**Quoted passage**

──────

Pandemic restrictions mean some young adults who typically might be in college learning to live independently find themselves living at home instead. A Maryland counselor has advice for parents helping their children develop a sense of control over their own lives.
“Be mindful that you don’t want to micromanage their every move,” said Erin VanLuven, a licensed clinical social worker with Kaiser Permanente in Maryland.
One way to help transitional-age young adults find their way is to let them know that making mistakes is OK.
“Mistakes are opportunities to learn,” VanLuven said. “And some of the most important learning is done through experience.”
The objective is for parents to be able to look back and say, “I have molded and helped this young person become an effective adult and participate in society and in the community in a healthy and effective way — they’re not dependent,” VanLuven said.
“College is a really important time for developing those skills that are required to be independent.”
Life-building skills include having a job, doing laundry, making your own food, navigating relationships without having your parents intervening, and making decisions about when to go home at night without a parental curfew.
“Sit down and talk with your transitional-age young adult and ask them what they need from you,” VanLuven said.
What’s especially important for this age group, VanLuven said, is for parents to validate them and listen to them. While noting that you can always find something to validate, VanLuven advised against validating behavior that’s not effective. But you can recognize what they’re feeling.
“Say, ‘Wow. That sounds terrible. I’m so sorry you’re feeling so frustrated,'” VanLuven said.
Do not say things, such as, “Yeah, I understand that’s really hard, but let’s look at the bright side,” VanLuven warned.
“Those ‘yes, but’ types of statements can feel really invalidating and really can set up our youngsters to no longer reach out to us.”

──────

**Dataset**
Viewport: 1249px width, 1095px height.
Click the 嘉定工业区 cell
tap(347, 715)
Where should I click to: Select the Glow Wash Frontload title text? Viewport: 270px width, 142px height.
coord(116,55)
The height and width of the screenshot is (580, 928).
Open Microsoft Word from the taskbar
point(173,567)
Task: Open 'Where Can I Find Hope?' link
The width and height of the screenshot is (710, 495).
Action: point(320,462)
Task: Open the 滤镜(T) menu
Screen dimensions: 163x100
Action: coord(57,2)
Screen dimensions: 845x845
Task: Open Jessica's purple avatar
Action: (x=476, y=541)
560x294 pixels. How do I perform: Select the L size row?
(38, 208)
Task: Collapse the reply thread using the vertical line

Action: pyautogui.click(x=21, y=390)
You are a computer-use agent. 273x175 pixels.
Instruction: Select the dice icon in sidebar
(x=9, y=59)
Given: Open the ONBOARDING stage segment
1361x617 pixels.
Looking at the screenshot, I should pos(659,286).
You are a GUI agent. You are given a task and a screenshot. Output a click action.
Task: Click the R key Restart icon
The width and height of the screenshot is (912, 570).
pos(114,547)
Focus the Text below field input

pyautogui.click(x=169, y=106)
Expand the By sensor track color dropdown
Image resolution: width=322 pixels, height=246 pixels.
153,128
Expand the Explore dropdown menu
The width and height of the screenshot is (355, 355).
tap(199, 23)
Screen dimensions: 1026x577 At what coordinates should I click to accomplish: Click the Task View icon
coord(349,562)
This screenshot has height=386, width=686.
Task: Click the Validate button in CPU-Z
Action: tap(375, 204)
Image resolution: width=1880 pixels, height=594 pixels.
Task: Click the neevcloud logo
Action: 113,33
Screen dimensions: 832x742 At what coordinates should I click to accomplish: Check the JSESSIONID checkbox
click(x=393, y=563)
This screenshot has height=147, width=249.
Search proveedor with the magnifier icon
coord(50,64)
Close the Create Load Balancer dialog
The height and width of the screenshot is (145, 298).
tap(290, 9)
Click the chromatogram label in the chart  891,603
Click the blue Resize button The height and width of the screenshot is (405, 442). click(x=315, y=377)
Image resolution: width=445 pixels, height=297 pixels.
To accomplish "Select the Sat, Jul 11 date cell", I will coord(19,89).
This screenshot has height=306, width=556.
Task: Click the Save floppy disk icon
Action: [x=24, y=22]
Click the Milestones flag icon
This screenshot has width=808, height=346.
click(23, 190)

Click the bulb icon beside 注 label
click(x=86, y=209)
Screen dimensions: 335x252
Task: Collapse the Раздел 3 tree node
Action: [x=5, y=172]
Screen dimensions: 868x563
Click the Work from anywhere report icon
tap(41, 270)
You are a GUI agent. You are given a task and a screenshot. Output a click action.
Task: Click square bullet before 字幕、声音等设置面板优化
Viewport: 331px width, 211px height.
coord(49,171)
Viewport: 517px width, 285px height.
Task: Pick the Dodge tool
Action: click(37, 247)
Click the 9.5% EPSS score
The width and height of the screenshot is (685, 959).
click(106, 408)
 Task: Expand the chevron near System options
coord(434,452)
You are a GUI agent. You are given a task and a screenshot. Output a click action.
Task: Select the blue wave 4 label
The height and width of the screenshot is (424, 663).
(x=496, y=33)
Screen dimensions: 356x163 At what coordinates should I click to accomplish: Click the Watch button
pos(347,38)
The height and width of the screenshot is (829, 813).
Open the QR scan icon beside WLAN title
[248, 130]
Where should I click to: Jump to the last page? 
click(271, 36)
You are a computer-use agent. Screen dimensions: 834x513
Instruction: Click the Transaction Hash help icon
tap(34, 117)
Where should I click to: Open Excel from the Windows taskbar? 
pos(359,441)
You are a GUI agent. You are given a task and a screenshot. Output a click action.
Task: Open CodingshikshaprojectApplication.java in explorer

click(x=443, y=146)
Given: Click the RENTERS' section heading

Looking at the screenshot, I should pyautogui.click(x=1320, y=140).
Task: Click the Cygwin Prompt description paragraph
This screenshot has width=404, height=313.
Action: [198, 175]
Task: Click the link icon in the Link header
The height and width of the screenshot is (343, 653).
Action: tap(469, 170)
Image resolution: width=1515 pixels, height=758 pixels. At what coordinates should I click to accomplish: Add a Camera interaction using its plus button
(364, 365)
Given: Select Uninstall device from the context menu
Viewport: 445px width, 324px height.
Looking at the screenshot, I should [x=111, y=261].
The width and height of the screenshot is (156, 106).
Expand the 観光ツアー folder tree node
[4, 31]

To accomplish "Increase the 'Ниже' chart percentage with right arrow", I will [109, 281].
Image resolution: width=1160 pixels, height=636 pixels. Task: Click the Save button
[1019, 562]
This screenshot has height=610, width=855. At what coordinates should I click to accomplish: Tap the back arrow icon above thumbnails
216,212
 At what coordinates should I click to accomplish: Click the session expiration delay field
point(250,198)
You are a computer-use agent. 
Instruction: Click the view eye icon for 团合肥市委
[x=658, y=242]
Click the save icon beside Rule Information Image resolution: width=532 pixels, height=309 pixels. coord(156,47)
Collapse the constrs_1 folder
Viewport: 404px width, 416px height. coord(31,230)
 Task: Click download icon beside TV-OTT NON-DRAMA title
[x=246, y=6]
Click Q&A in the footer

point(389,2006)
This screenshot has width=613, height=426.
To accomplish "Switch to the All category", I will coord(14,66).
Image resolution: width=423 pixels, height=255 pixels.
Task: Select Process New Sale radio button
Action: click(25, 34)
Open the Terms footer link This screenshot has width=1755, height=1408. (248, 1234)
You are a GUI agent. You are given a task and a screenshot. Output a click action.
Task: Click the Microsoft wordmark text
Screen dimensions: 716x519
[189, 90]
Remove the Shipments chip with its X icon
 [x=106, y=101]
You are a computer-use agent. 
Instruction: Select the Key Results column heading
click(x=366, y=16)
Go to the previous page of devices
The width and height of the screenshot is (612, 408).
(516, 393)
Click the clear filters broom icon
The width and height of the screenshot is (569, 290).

──────

**Directions**
In the article on parenting young adults living at home, rewrite the passage from "Pandemic restrictions mean" up to and including "mistakes is OK.", substituting "teenagers" for "young adults".

**Result for this task**
Pandemic restrictions mean some teenagers who typically might be in college learning to live independently find themselves living at home instead. A Maryland counselor has advice for parents helping their children develop a sense of control over their own lives.
“Be mindful that you don’t want to micromanage their every move,” said Erin VanLuven, a licensed clinical social worker with Kaiser Permanente in Maryland.
One way to help transitional-age teenagers find their way is to let them know that making mistakes is OK.